🤖 AI Summary
Medical vision-language models (VLMs) frequently generate quantitative measurement hallucinations—e.g., erroneous endotracheal tube positioning—in chest X-ray report generation, undermining clinical reliability. To address this, we propose FactCheXcker, a modular verification framework that pioneers modeling radiological measurement validation as an executable Python code generation task.
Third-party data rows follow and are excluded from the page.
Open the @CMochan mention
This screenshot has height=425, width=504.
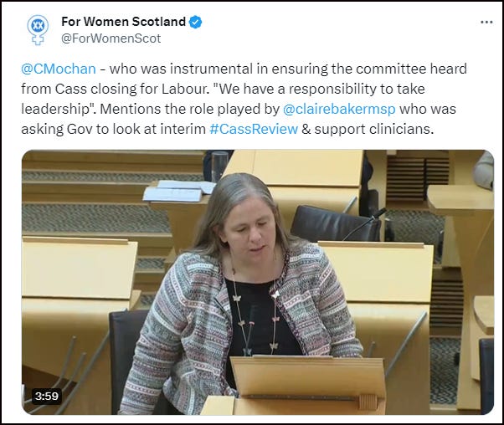tap(59, 69)
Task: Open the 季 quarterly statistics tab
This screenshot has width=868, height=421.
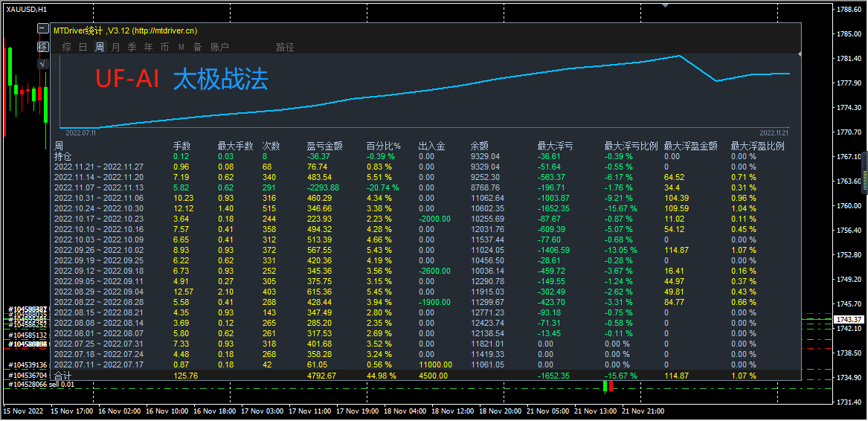Action: point(132,47)
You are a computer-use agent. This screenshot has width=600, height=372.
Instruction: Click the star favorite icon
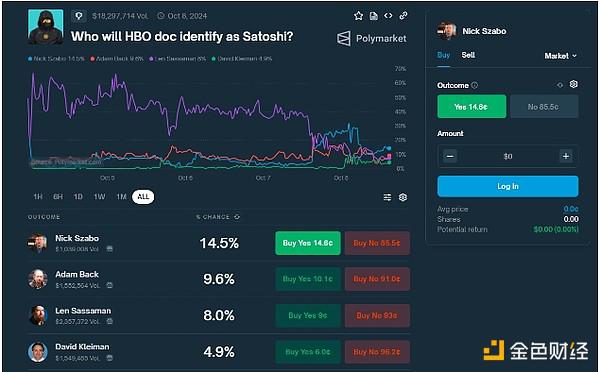tap(358, 16)
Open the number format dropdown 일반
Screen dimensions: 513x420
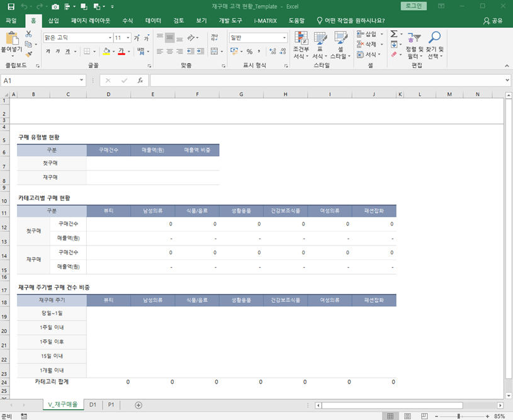coord(284,38)
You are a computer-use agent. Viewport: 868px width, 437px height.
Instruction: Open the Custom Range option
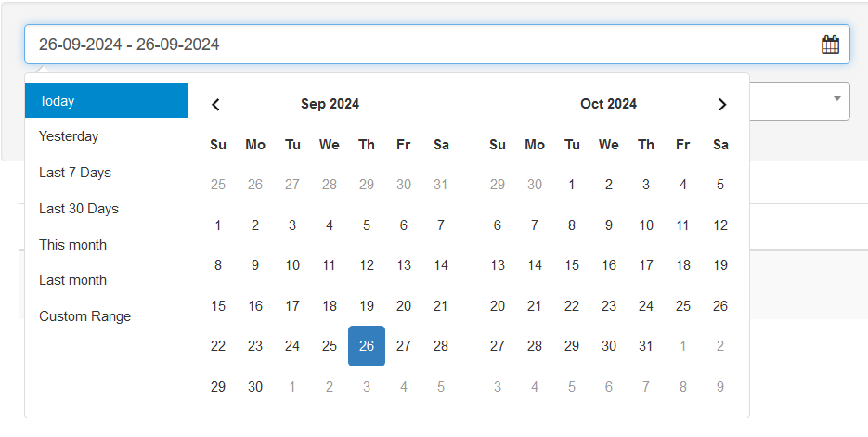[106, 316]
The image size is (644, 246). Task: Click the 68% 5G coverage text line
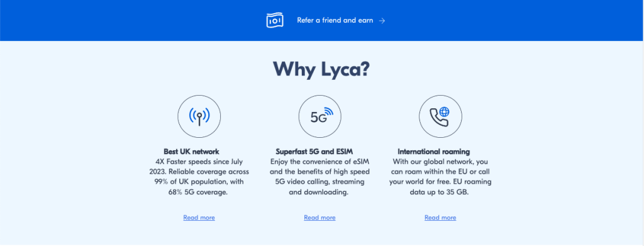197,192
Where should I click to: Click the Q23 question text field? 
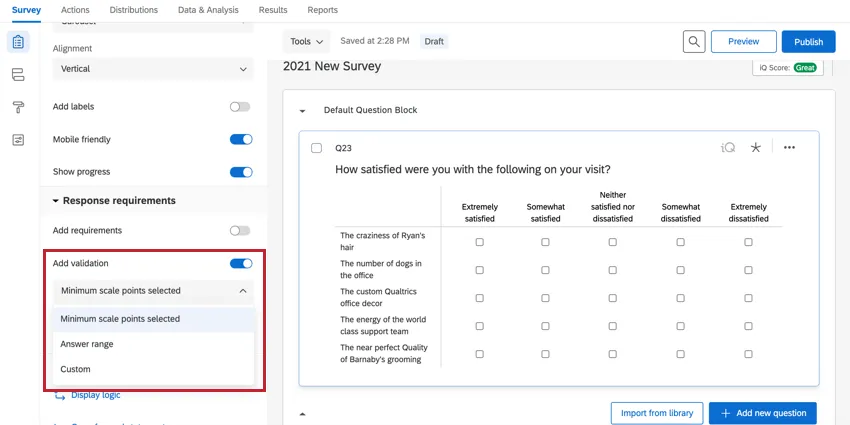click(x=472, y=170)
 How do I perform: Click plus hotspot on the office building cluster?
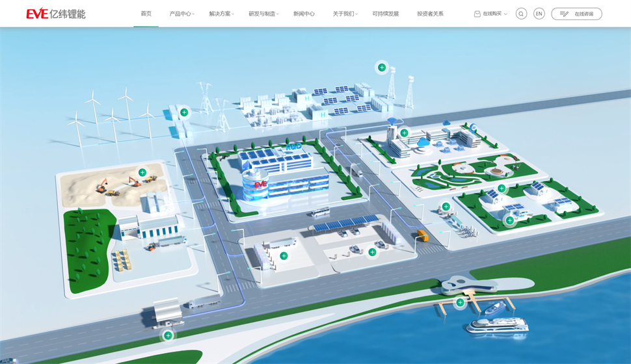click(x=404, y=133)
Given a VLM-generated report and rule-guided extraction of measurable findings, FactCheXcker leverages a large language model to synthesize numerical solving code, automatically correcting critical measurements and integrating corrections into the final report. Our approach requires no fine-tuning and enables plug-and-play hallucination mitigation. Evaluated on MIMIC-CXR across 11 state-of-the-art report generation models, FactCheXcker reduces mean absolute error (MAE) in quantitative measurements by 94.0% on average, substantially improving measurement accuracy while preserving linguistic quality and clinical readability.
📝 Abstract
Medical vision-language model models often struggle with generating accurate quantitative measurements in radiology reports, leading to hallucinations that undermine clinical reliability. We introduce FactCheXcker, a modular framework that de-hallucinates radiology report measurements by leveraging an improved query-code-update paradigm. Specifically, FactCheXcker employs specialized modules and the code generation capabilities of large language models to solve measurement queries generated based on the original report. After extracting measurable findings, the results are incorporated into an updated report. We evaluate FactCheXcker on endotracheal tube placement, which accounts for an average of 78% of report measurements, using the MIMIC-CXR dataset and 11 medical report-generation models. Our results show that FactCheXcker significantly reduces hallucinations, improves measurement precision, and maintains the quality of the original reports. Specifically, FactCheXcker improves the performance of all 11 models and achieves an average improvement of 94.0% in reducing measurement hallucinations measured by mean absolute error.